Teleperformance SE refers to the corporate governance code of listed companies of the AFEP and the MEDEF.
The Corporate Governance Framework of Teleperformance SE is structured as follows:
• The Board of Directors - in the form of a Conseil d’administration - sets the strategic guidelines for Teleperformance’s activities and oversees their implementation. The Board considers all matters regarding the operations of the Group and, through its deliberations, settles any issues arising. It is composed of a majority of independent members.
• The Executive management consists in an organization structured around a Chairman and Chief Executive Officer, a Deputy Chief Executive Officer and a Management Committee, composed of the Executive Committee and key Group managers in their respective areas of expertise.
The combination of the functions of Chairman of the Board and Chief Executive Officer and the appointment of a Deputy Chief Executive Officer enables the Group to assert a more transparent, rectilinear and, above all, flexible management organization structure in order to encourage the acceleration of the strategic decision-making process and decision-making circuits so that decisions can be implemented more quickly to meet the Group’s current and future challenges.
• The Executive Committee consists of a reduced number of key managers. It is responsible for the Group’s operational management. It implements the strategic rientations defined by the Board of Directors, ensures the coherence of the actions undertaken by all of the subsidiaries and discusses the major operational initiatives necessary to the development of the Group and to its performance.
• The Management Committee consists of all the members of the Executive Committee and the main key operational and functional managers of the Group. It takes part in the development and coordination of key strategic projects and initiatives set out by the Executive Committee. It ensures the running of Group activities and the implementation of its main transversal policies with regards to their respective competences and areas of expertise. It also ensures a wide concertation on Group strategy and evolution and contribute to a permanent dialog. It does not have a decision-making power.
In the performance of its missions and duties, the Board is assisted by three specialized Committees: the Audit, Risk and Compliance Committee, the Remuneration and Appointments Committee and the CSR Committee.
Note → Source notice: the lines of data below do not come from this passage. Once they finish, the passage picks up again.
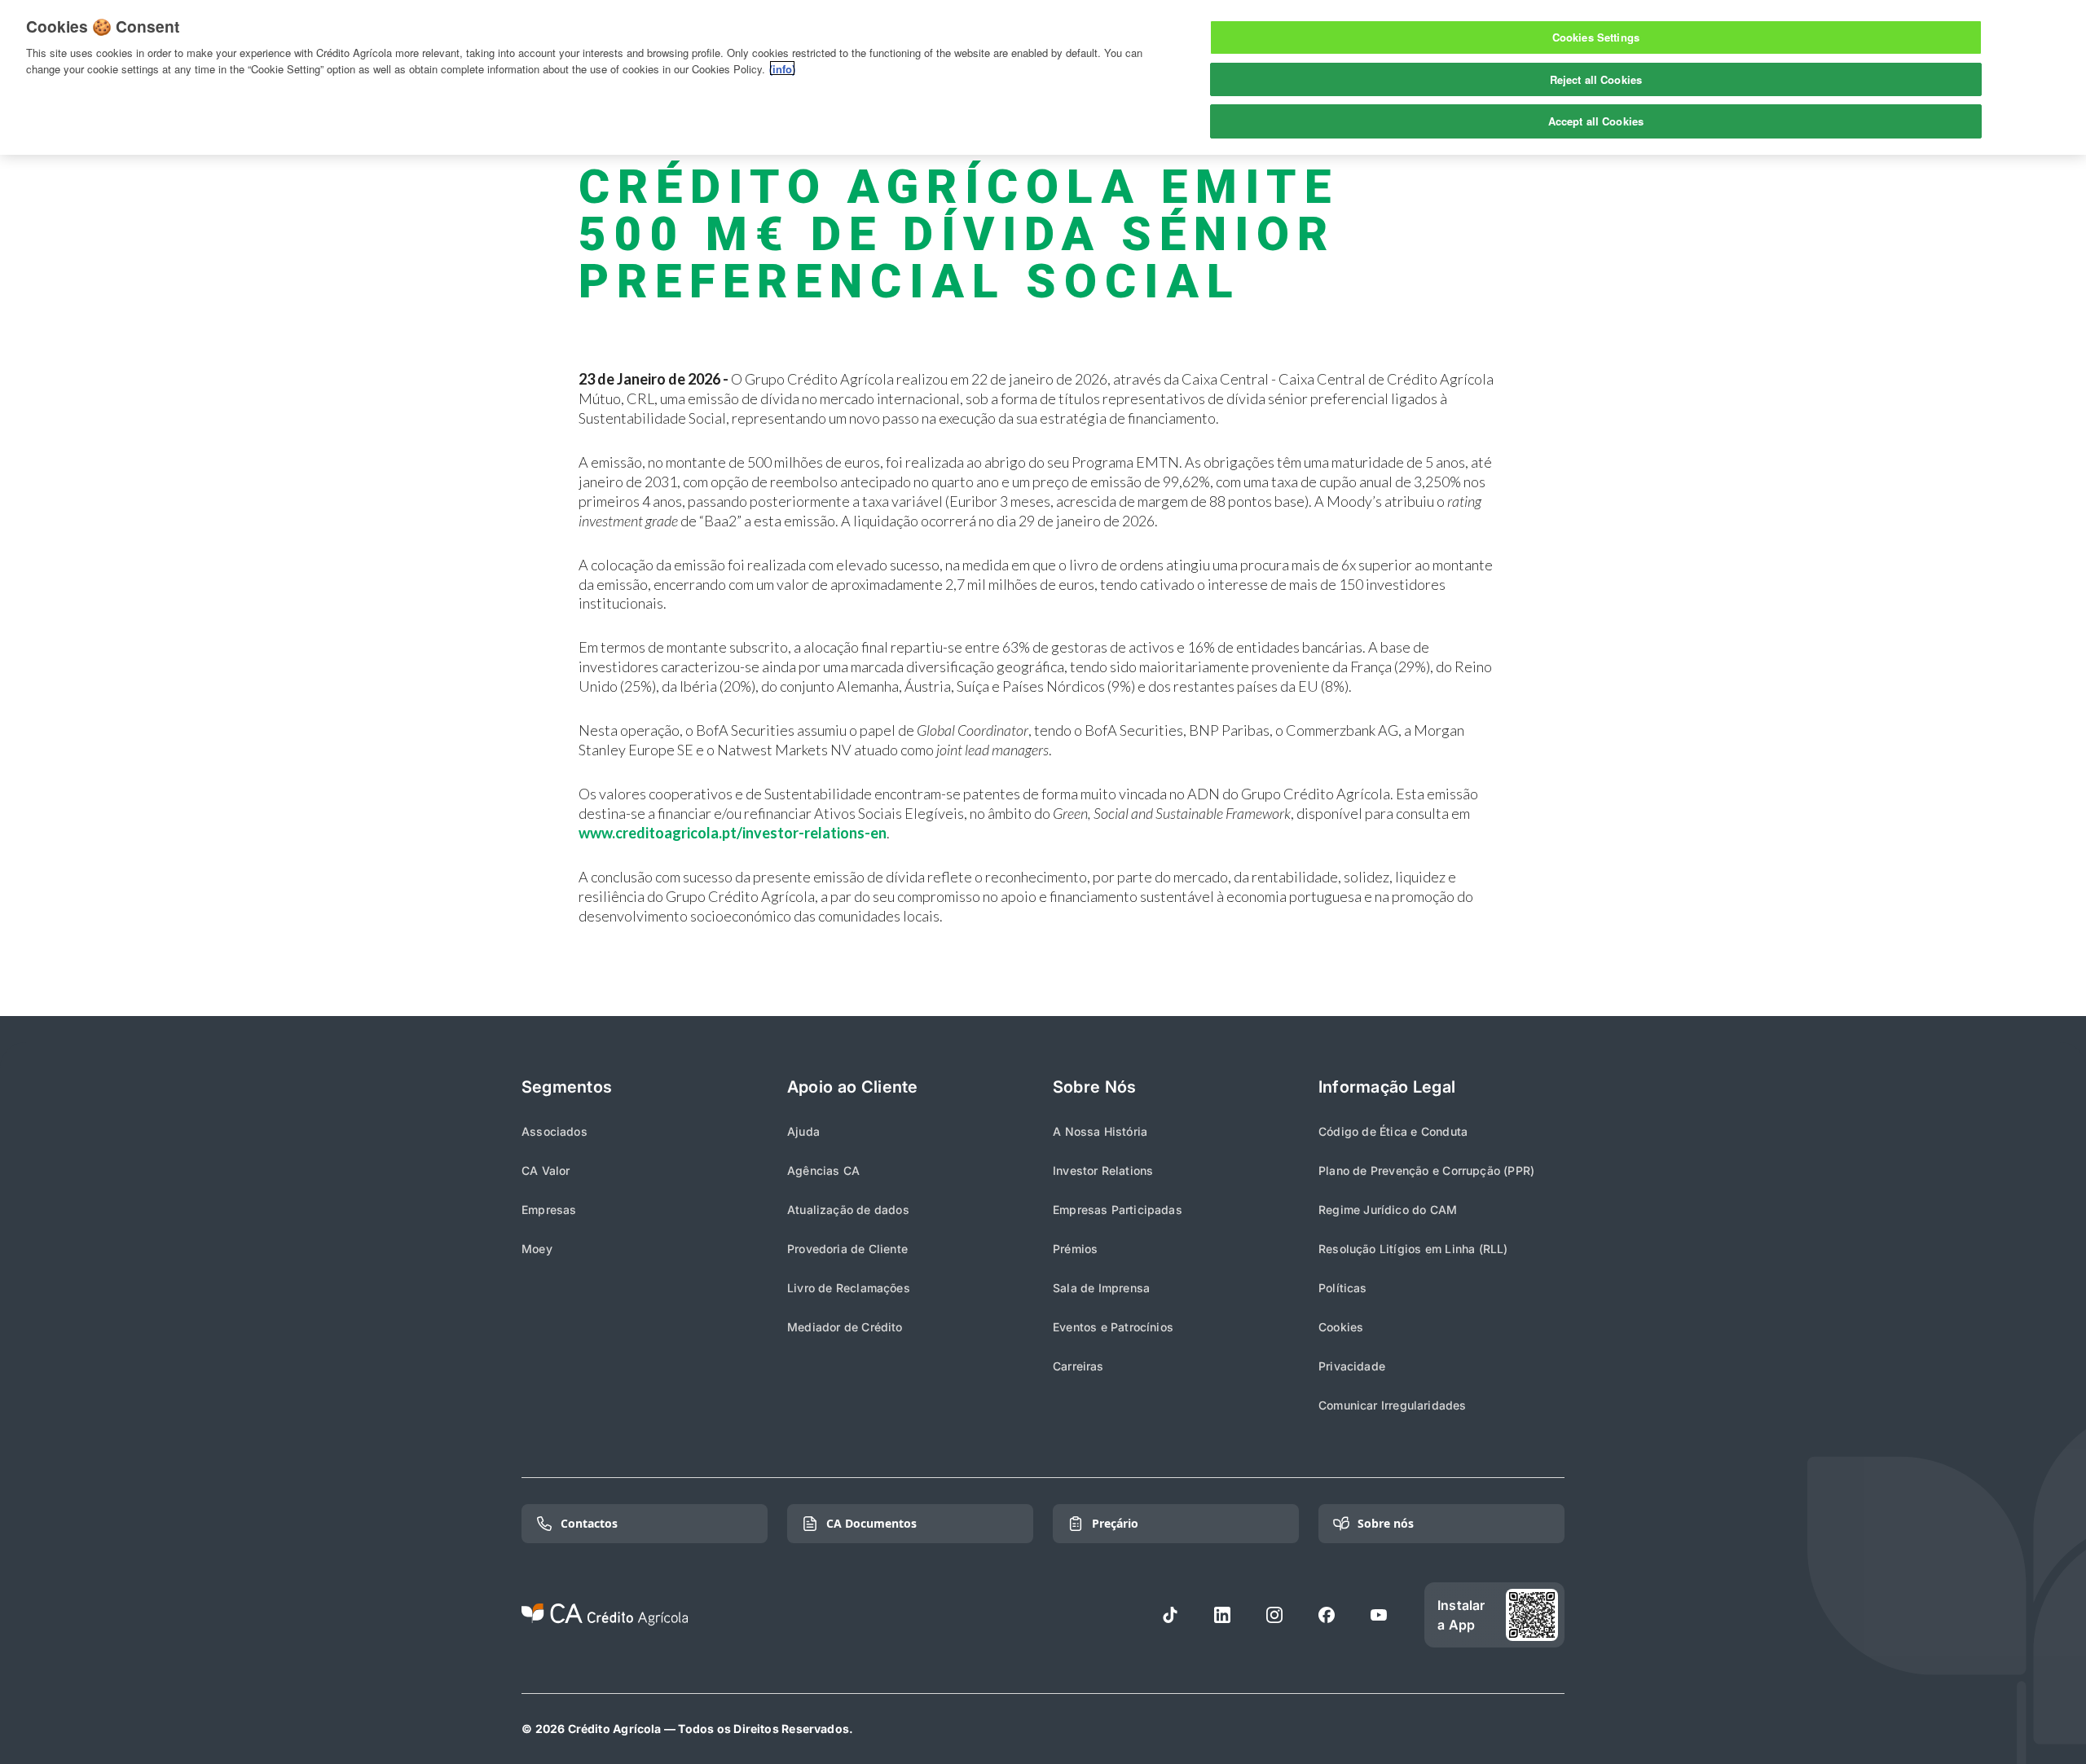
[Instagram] (1274, 1614)
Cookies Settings (1595, 37)
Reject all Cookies (1596, 79)
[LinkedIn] (1222, 1614)
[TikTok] (1170, 1614)
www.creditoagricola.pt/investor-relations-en (733, 833)
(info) (782, 68)
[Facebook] (1326, 1614)
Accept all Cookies (1596, 121)
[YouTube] (1378, 1614)
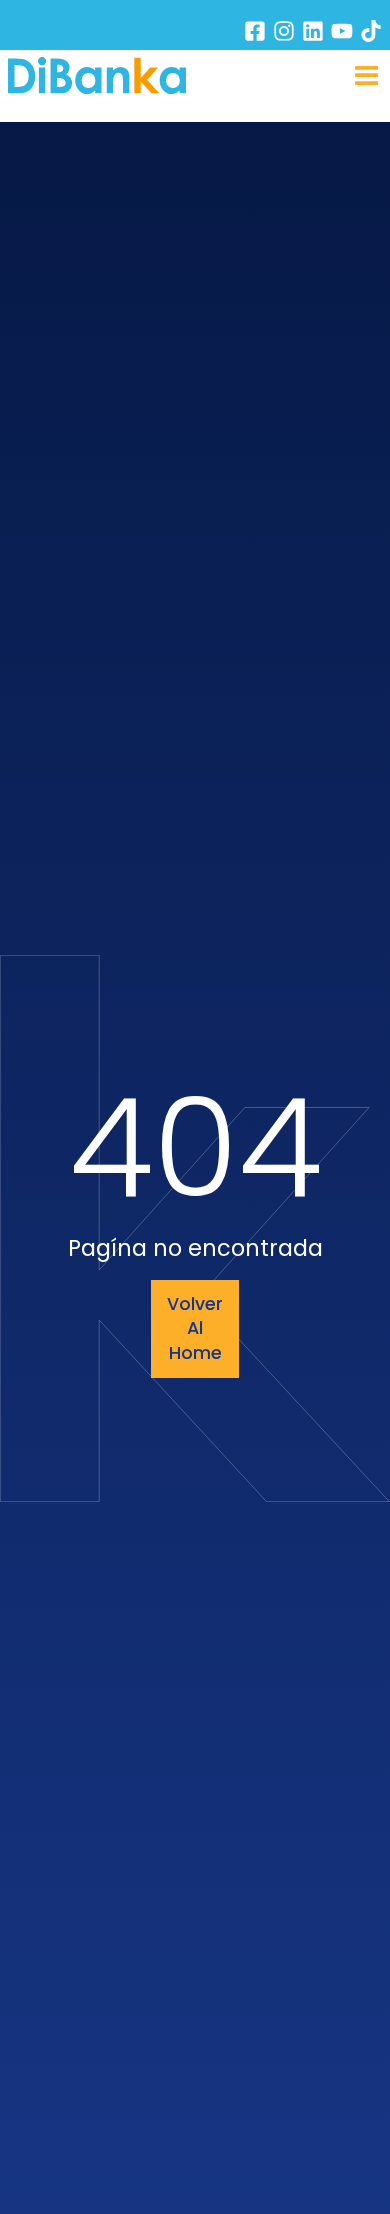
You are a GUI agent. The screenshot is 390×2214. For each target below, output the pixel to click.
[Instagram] (284, 31)
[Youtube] (342, 31)
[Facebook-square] (255, 31)
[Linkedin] (313, 31)
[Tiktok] (371, 31)
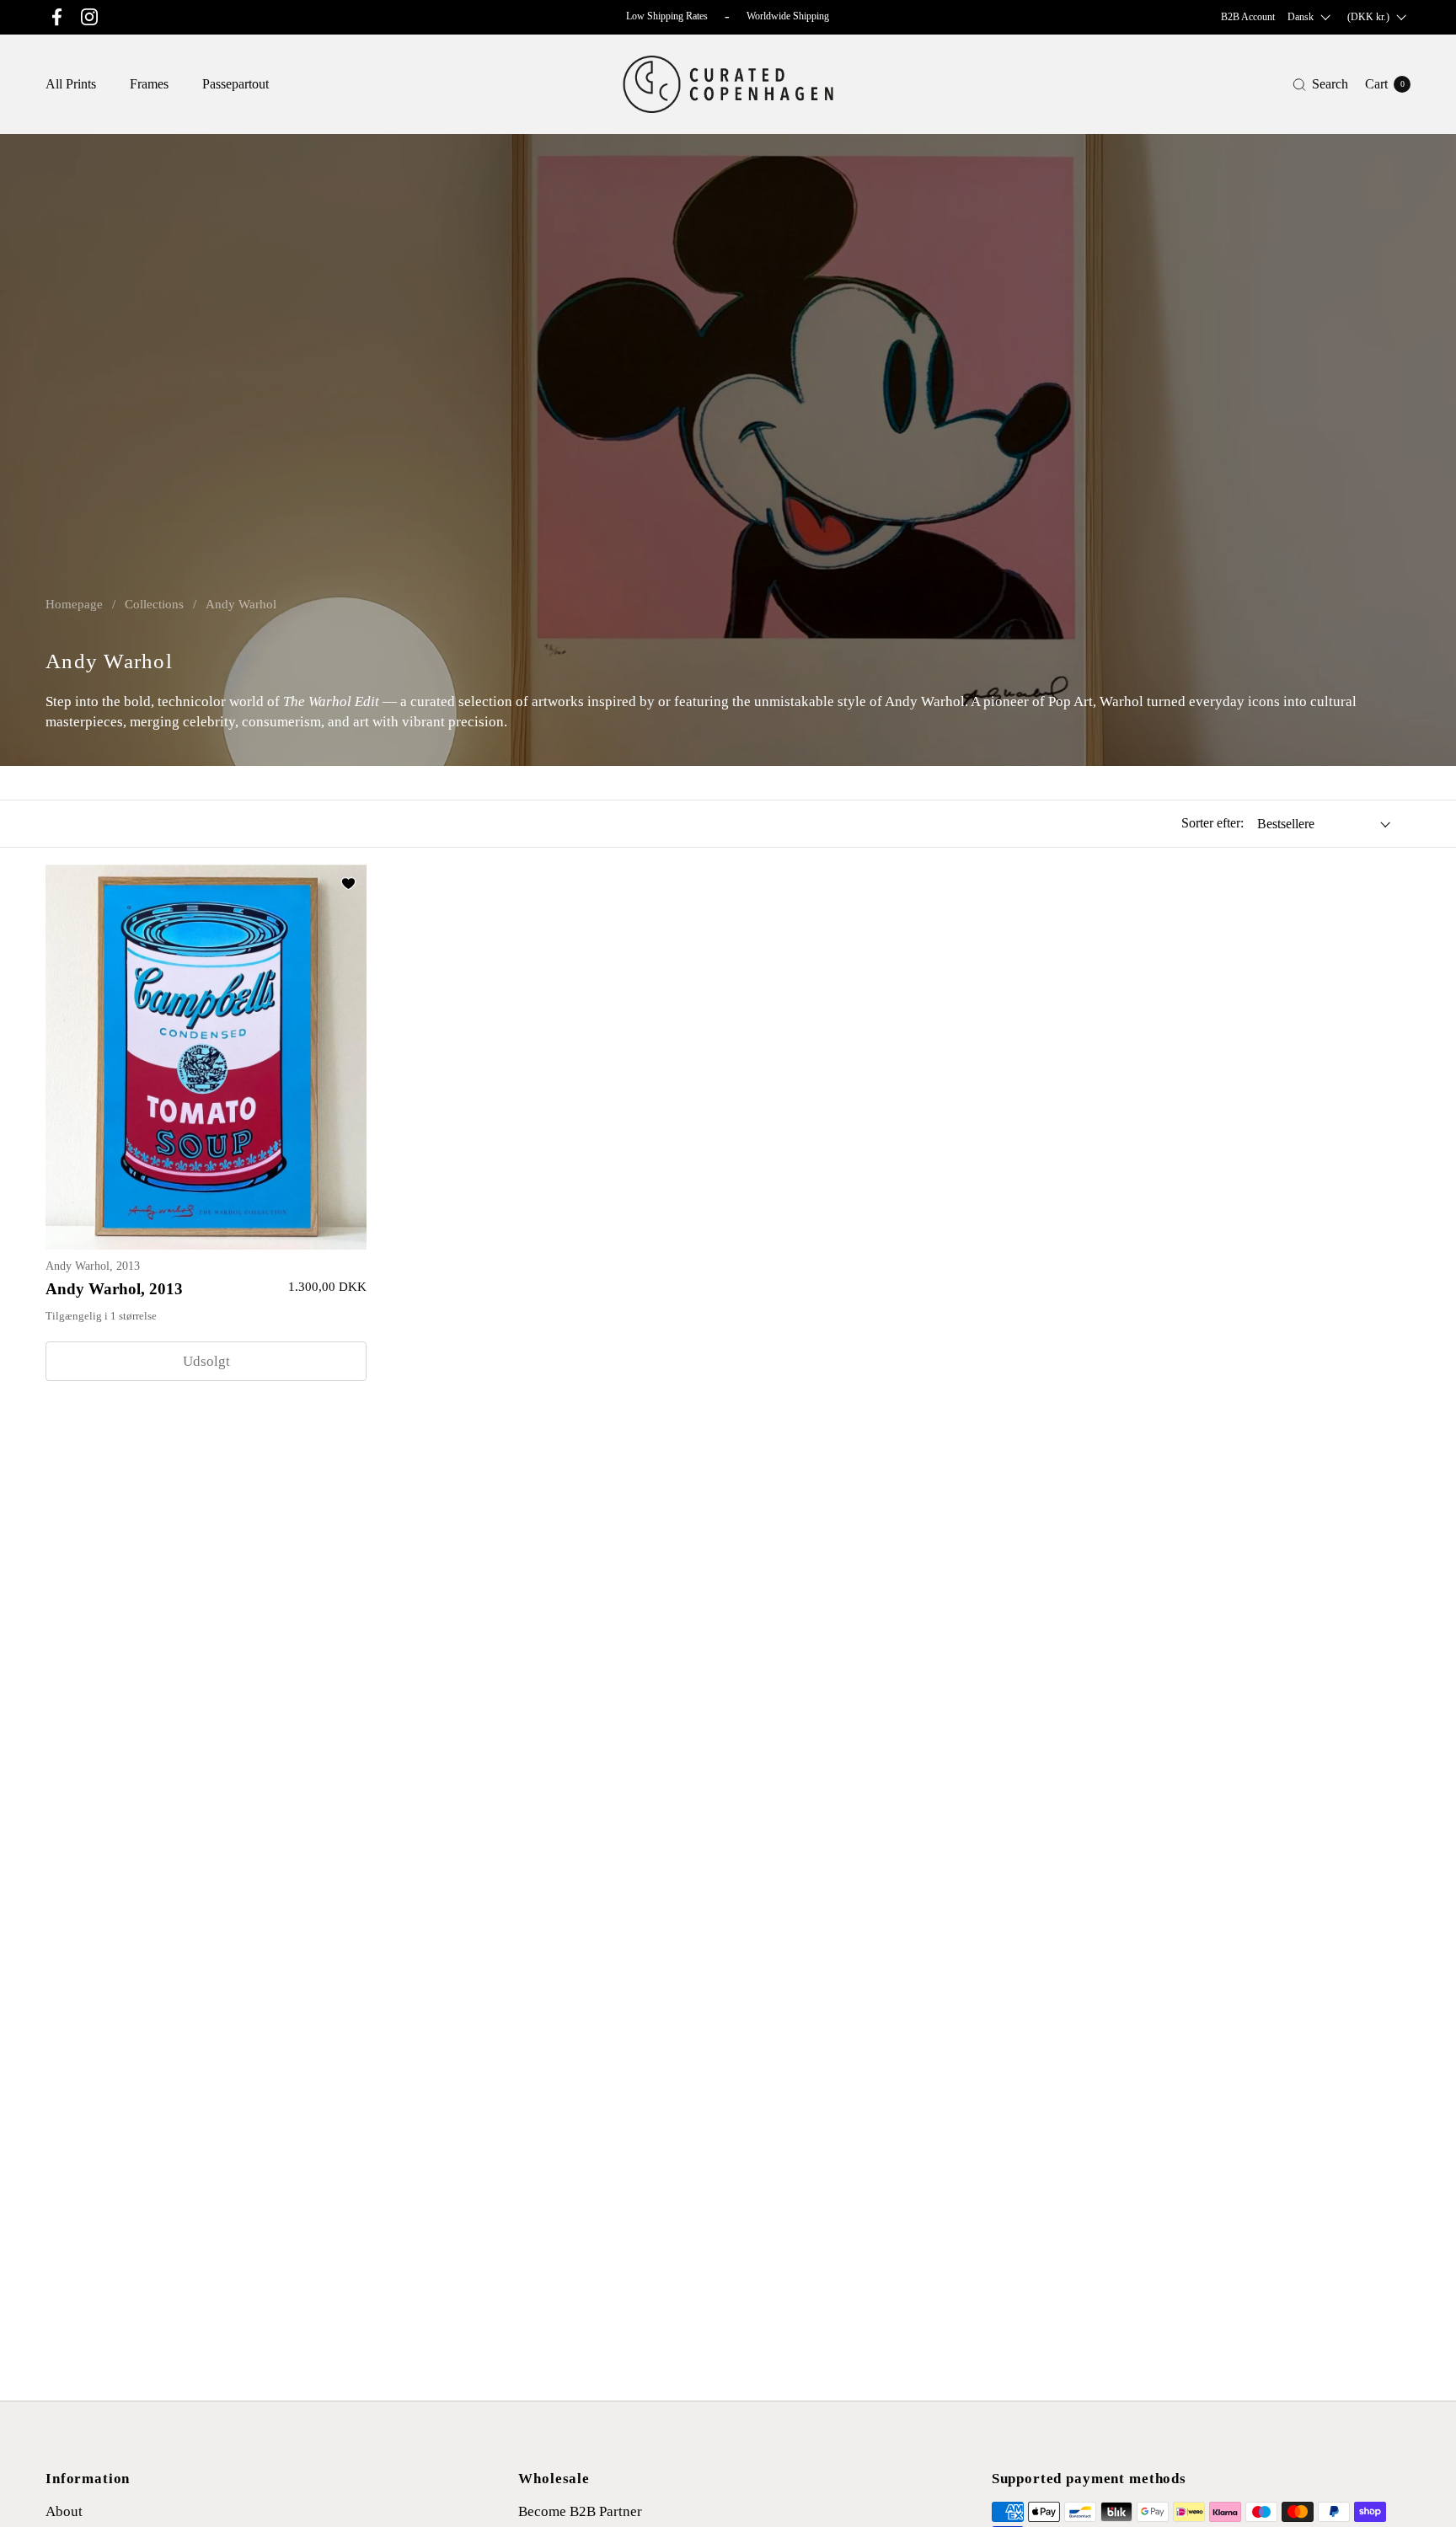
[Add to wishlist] (348, 883)
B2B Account (1248, 17)
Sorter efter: (1212, 823)
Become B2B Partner (580, 2511)
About (64, 2511)
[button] (1320, 84)
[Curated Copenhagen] (728, 84)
The works performed by the Committees, which report on their work after each of their meetings, assist the Board of Directors in its discussions and decision making. The Board Committees work on assignments entrusted to them by the Board. They actively prepare their works and inform the Board of all points which appear to raise an issue or require a decision, thus facilitating its deliberations. They also provide any advice and recommendation to the Board as falls within their remit, but have no power of decision, subject to the decisions that the Audit and Compliance Committee may adopt pursuant to applicable legal and regulatory provisions, under the responsibility of the Board.
The Remuneration and Appointments Committee issues opinions and recommendations regarding:
● the selection, renewal and qualification of directors and executive officers;
● the the remuneration of directors and executive officers.
The Audit, Risk and Compliance Committee's overall remit is to monitor issues relating to the preparation and control of financial and accounting information. It prepares the background work for the Board’s approval of the annual (parent company and consolidated) financial statements and its review of the half-yearly financial statements, at least two days prior to the relevant Board meeting.
As part of its specific remit, the Committee is primarily responsible for monitoring:
● the financial information preparation process;
● the effectiveness of the internal control and risk management systems;
● the statutory audit of the parent company and consolidated accounts performed by the statutory auditors;
● the independence of the statutory auditors.
The purpose of this statutory assignment is to prepare and facilitate the oversight work of the Board of Directors, anticipate potential problems, identify all risks, notify the Board of those risks and issue appropriate recommendations to the Board.
The CSR Committee's main mission is to monitor issues relating to social and environmental responsibility (social, societal and environmental issues), taking into account legal and regulatory requirements as well as the recommendations of the AFEP-MEDEF code in that regard. Its role is to prepare and facilitate the work of the Board of Directors and to submit to it any opinions, proposals or recommendations in the areas within its remit and it can be consulted by the latter.
As part of its specific remit, the Committee is primarily responsible for :
● the follow-up on the internal impact of the Group’s CSR policy;
● the follow-up on the external impact of the Group’s CSR policy.